Narcisse Brunette (15 August 1808 – 8 October 1895) was a French architect.

A student of François Debret, Brunette began his career as an inspector and architect engaged in the work on the courthouse of Reims. In 1837, he was appointed architect of the city and hospices of Reims and diocesan architect.

Brunette was, for nearly 50 years, architect of the city of Reims. He was responsible for the rescue of the Basilica of Saint-Remi and of Saint-Maurice. He built the churches of St. Andrew, St. Thomas, the vocational school, the retirement home (later demolished), the Manège and Circus and the Armory. He also restored the Mars Gate.
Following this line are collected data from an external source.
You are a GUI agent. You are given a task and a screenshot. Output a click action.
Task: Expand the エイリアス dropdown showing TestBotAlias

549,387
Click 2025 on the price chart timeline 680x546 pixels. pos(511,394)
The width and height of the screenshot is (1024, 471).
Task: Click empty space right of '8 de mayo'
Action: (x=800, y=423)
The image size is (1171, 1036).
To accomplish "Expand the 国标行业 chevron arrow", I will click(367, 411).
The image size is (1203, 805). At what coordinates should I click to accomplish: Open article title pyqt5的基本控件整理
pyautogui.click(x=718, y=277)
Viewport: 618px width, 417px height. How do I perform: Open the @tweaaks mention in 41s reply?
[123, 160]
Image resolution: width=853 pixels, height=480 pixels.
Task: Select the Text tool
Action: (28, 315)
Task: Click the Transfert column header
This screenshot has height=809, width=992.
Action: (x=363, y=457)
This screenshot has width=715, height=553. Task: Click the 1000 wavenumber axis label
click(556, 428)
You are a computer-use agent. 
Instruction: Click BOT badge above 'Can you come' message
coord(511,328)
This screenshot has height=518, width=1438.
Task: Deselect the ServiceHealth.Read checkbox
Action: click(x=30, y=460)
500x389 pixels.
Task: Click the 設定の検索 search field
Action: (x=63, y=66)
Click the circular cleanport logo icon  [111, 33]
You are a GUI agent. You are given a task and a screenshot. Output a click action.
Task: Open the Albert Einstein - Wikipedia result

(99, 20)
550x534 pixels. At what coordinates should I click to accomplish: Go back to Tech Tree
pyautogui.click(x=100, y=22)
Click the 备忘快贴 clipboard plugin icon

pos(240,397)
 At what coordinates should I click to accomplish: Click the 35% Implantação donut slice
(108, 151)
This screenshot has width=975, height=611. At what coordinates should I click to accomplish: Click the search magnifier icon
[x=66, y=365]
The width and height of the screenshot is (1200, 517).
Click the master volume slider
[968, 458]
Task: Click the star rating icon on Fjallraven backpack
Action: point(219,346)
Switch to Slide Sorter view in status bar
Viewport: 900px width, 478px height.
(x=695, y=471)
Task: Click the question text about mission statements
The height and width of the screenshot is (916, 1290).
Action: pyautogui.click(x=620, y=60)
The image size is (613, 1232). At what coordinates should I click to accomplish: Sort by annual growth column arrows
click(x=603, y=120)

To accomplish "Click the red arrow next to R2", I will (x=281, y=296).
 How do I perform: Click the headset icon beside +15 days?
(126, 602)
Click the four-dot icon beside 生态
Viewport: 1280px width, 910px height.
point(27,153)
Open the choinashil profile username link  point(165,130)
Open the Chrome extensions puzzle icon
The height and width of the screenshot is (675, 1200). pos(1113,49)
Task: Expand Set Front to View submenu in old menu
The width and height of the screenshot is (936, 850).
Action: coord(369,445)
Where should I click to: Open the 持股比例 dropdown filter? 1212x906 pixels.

Among his principal works were restoration of the Church of Saint-Jacques in Reims, the restoration and the enlargement of the general hospital and of the Hôtel de Ville; the construction of a covered market, several communal schools, the Church of Saint-Thomas, the Chapel of Saint-Marcoul, the infantry barracks, the gendarmerie barracks, five city gates in Reims, the office of measurement and conditioning of wool, several churches in the department of Marne and the seminary. He worked on the streets of Reims, a sewage system, paving the streets, and he also established a project for the restoration of the Roman triumphal arch at Reims, which was exhibited in 1835.

In 1847, he published the drawing of the tomb of Saint Remi and, in 1850, the plan of the Gallo-Roman city. He published a "Notice on the Antiquities of Reims" in 1861.

With his son, Ernest Brunette, he built, from 1863 to 1880, the facade of the Town Hall overlooking the street of Grosse-Écritoire.

In 1846, Brunette married Josephine Philippine Rosalie Ponsin (1820–1901) in Reims. He was buried at the North Cemetery there.

==Honours==
On April 11, 1855, he received the Order of St. Gregory the Great and, on August 11, 1858, he was appointed Knight of the Legion of Honor. On March 21, 1870, he became an officer of the Academy.

Narcisse-Brunette Street in Reims was named for him.